Et j’ai alors remarqué qu’un chapitre s’intitulait « Ecône ».
Et quelle ne fut pas ma surprise de constater qu’il s’agissait de celui auquel nous pensons tous.
Le résumé de l’histoire sur la jaquette est le suivant :
« C’est au pied de la vieille cité de Carcassonne que démarre le Soleil-Oblique. Là vit une famille communiste depuis trois générations, les Bourrel. Une famille que l’aîné, Marceau, ne tarde pas à quitter pour un long et tumultueux voyage.
Que cherche Marceau en gagnant l’Orient ? Une double mission le guide : retrouver Augusta son amie mystérieusement disparue, et aller soumettre à Enver Hodja, le dirigeant actuel de l’Albanie, les projets d’une mystérieuse société saint-simonienne qui étend sa puissance sur les rives de la Méditerranée. Un étonnant périple va mener Marceau jusqu’aux rivages de Troie, pour la fondation de la nouvelle Phrygie. Chemin faisant, nous frémissons avec Marceau sur la piste de l’insaisissable Augusta, pour les douceurs de Margot, pour les caresses de Manuela, ou pour le défi superbe de Myrto, la porteuse d’eau. Nous croiserons des personnages comme Monseigneur Lefèvre (sic), dans son séminaire d’Ecône. Enver Hodja qui gouverne une Albanie qui n’a pas renié Staline ou Santiago Carilho menant le deuil en Occitanie. Quoi de plus existant pour l’esprit qu’un roman d’aventures héroïque et galant, pétri de chairs féminines et de folie masculine ? ».
Au grand dam de l’éditeur, cette mise en bouche prometteuse n’a pas fonctionné : je me suis contenté de lisuré le chapitre-qui-va-bien, le treizième.
On s’y traine durant quelques pages, le temps que les protagonistes concernés arrivent en Suisse puis à Ecône :
« Il fallut ensuite tourner à gauche et la communauté d’Ecône apparut au bout d’une allée, bâtie au pied de la paroi sombre. (…) On avait du mal, d’abord, à démêler les bâtiments du séminaire d’une usine hydro-électrique voisine qui avait l’air d’une annexe. C’est à cause de celle-ci qu’une conduite forcée, captant là-haut l’eau des glaciers, descendait presque à pic des cimes sur ces constructions menacées. Mais on ne pouvait s’empêcher de penser qu’il s’agissait d’une espèce de dispositif divin assurant le renfort du Saint-Esprit sur cette modeste entreprise agricole transformée en antivatican. D’autant qu’un fait divers, rappelée par Hélène, s’était récemment produit où semblait s’être manifestée la connexion entre le séminaire et les forces célestes. Lors d’un gros orage de la fin d’été, un catéchumène courant sous l’averse avait été frappé par la foudre et était tombé les bras en croix sur le parvis, le lendemain de son ordination. Il semblait que désormais la modeste retraite d’Ecöne ait été reconnue par le doigt de Dieu.

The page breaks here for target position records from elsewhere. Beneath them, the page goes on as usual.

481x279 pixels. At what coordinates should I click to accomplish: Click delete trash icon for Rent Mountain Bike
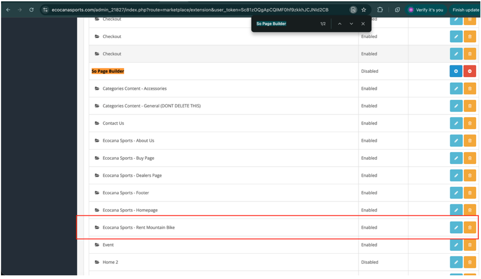point(470,227)
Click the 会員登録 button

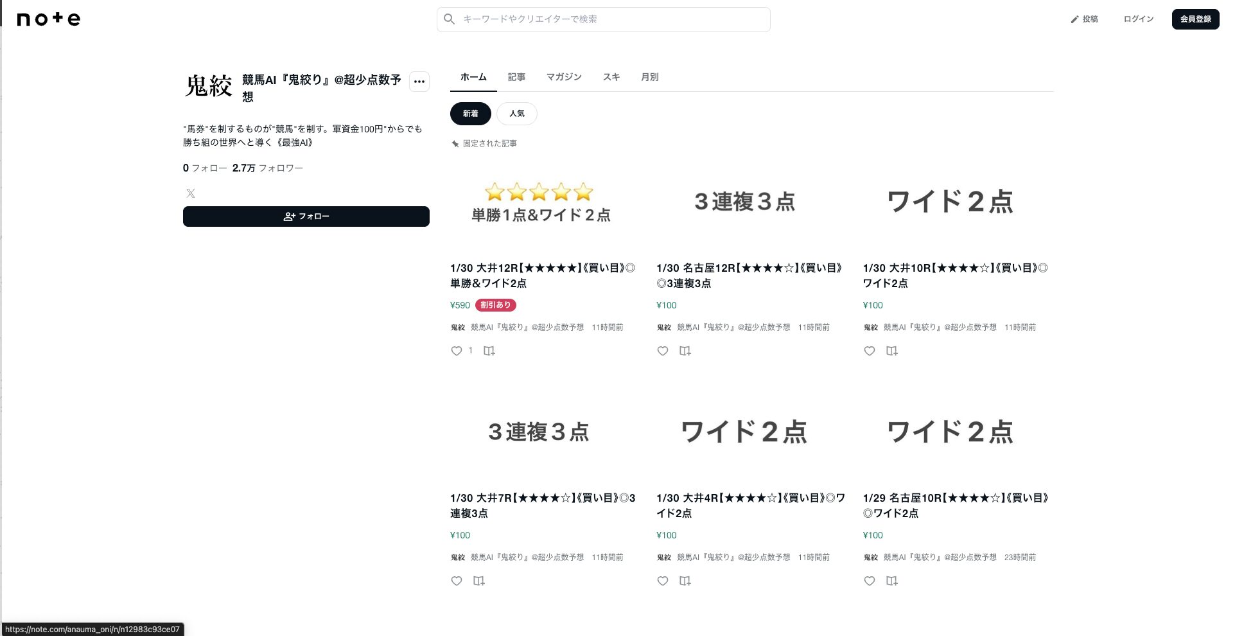(1195, 19)
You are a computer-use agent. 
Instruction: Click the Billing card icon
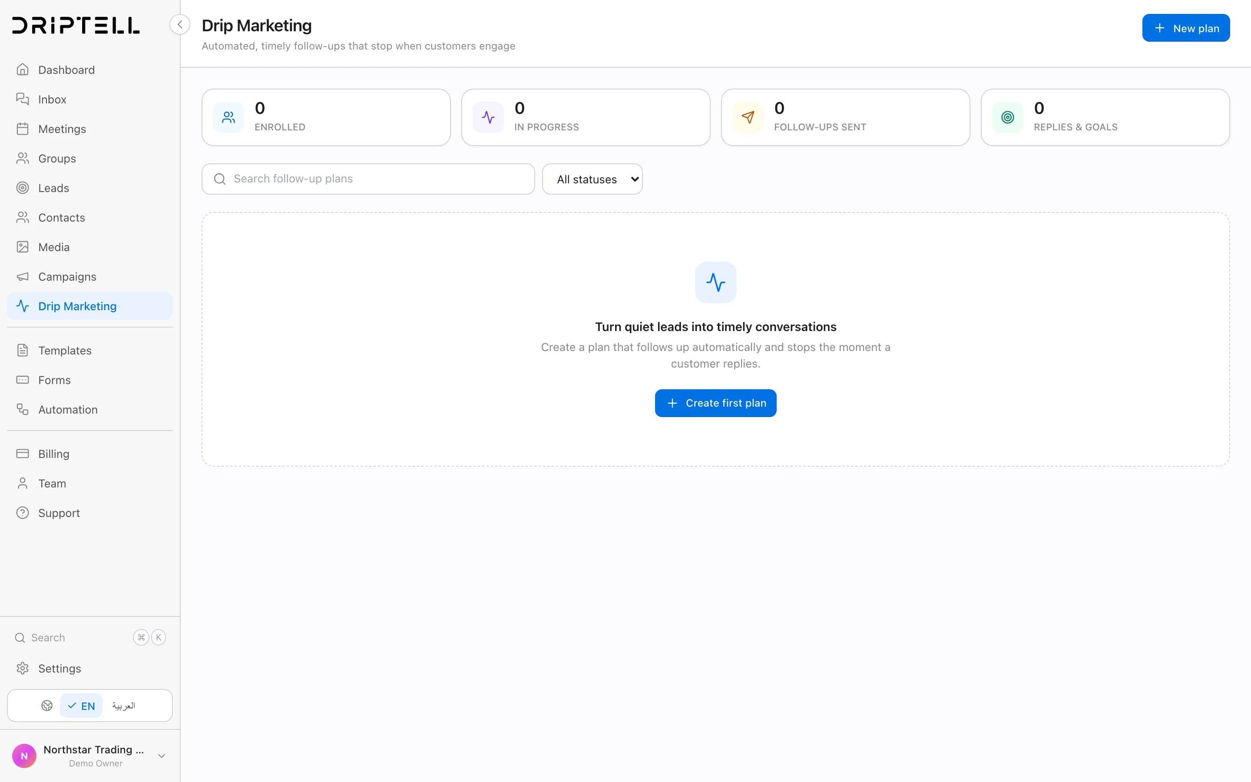pos(22,454)
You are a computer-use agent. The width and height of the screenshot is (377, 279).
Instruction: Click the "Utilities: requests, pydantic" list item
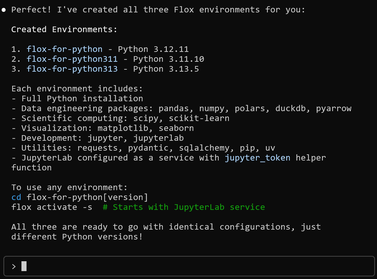click(148, 148)
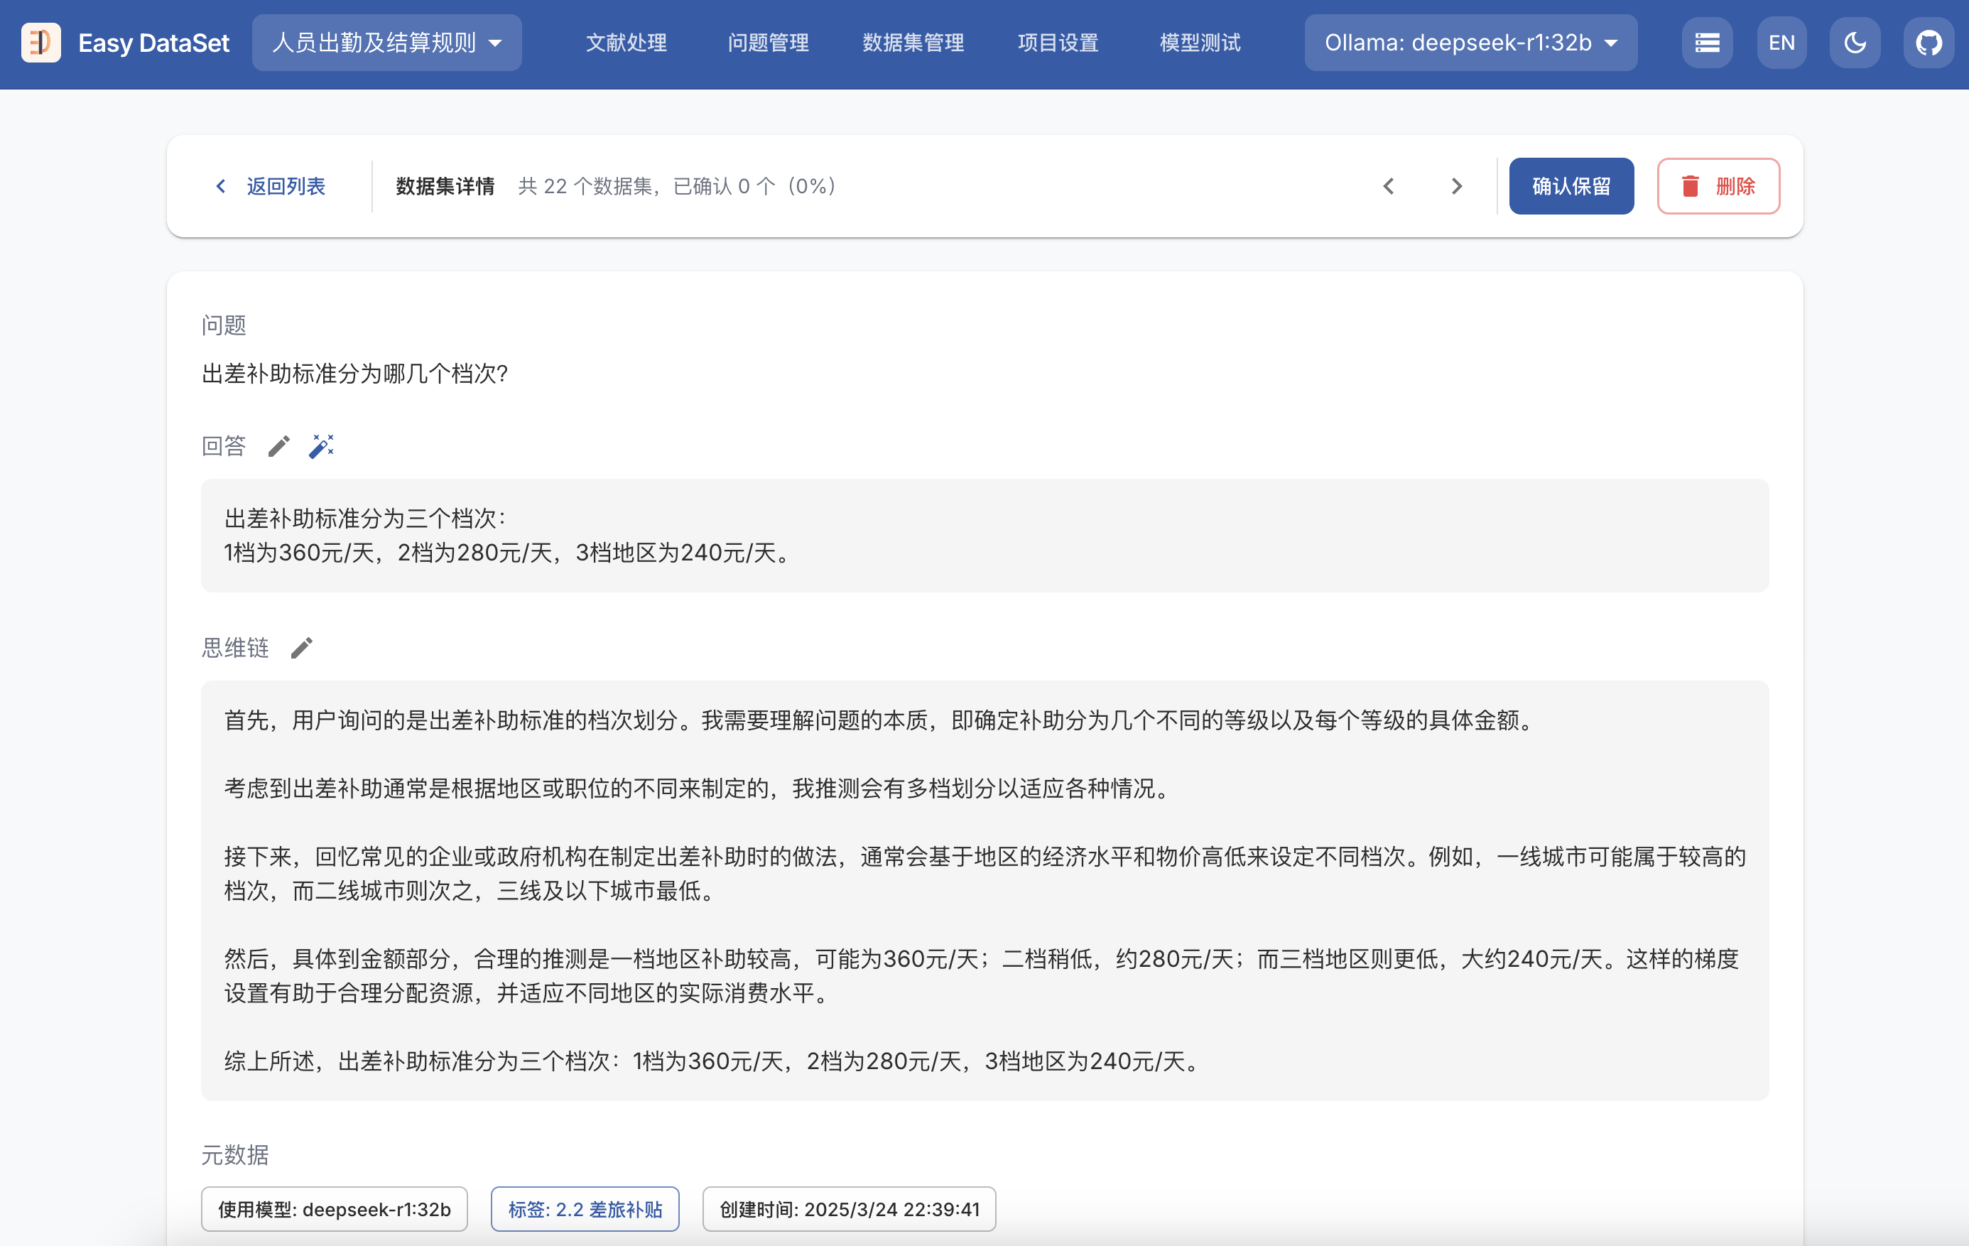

Après cette première impression de terreur sacrée, due à la proximité de l’électricité et de la menace de la foudre, on pénétrait dans un climat doucereux d’ancien pensionnat chantée par Francis Jammes. Les dépendances agricoles, malgré leur nouvelle destination, gardaient la forme d’une cave ou d’un grenier. Quelques séminaristes vendangeaient. D’autres cueillaient des poires dans le verger planté au chevet de l’exploitation. Le presbytère où résidait l’archevêque se présentait, avec son perron formant escalier, comme la modeste maison du métayer au milieu de ses granges. Aucun portail, aucun interdit n’empêchaient de se promener dans les cours de l’ancienne ferme ou sur ses terrasses. Peu de choses avaient changé depuis que la grâce s’était abattue sur l’exploitation agricole : une grotte de Lourdes en galets du Rhône, à gauche en entrant, fleurie de fleurs des Alpes, et une statue blafarde de saint Pie X au milieu des rosiers. Mais si l’on poussait la porte de cette remise au-dessus du cellier on se trouvait soudain dans la chapelle et l’on était frappé, à gauche de l’autel, par la cathèdre surélevée d’où le pasteur rebelle assistait à la messe pontificale célébrée en latin. Plus loin, vers le potager, passé Pie X qu’on prenait pour un jardinier au milieu de ses roses, une aile moderne, bâtie en maison de verre, laissait voir une vaste bibliothèque où des religieux et des religieuses étaient plongés dans de vieux livres.
(…)
(un personnage parle)
le compromis historique avec une Eglise affadie, méconnaissable, déjà fondue dans la grisaille, ne servirait à rien. Il ne peut pas y avoir de compromis avec une Eglise compromise. C’est pourquoi la rébellion d’Ecône me parait capitale.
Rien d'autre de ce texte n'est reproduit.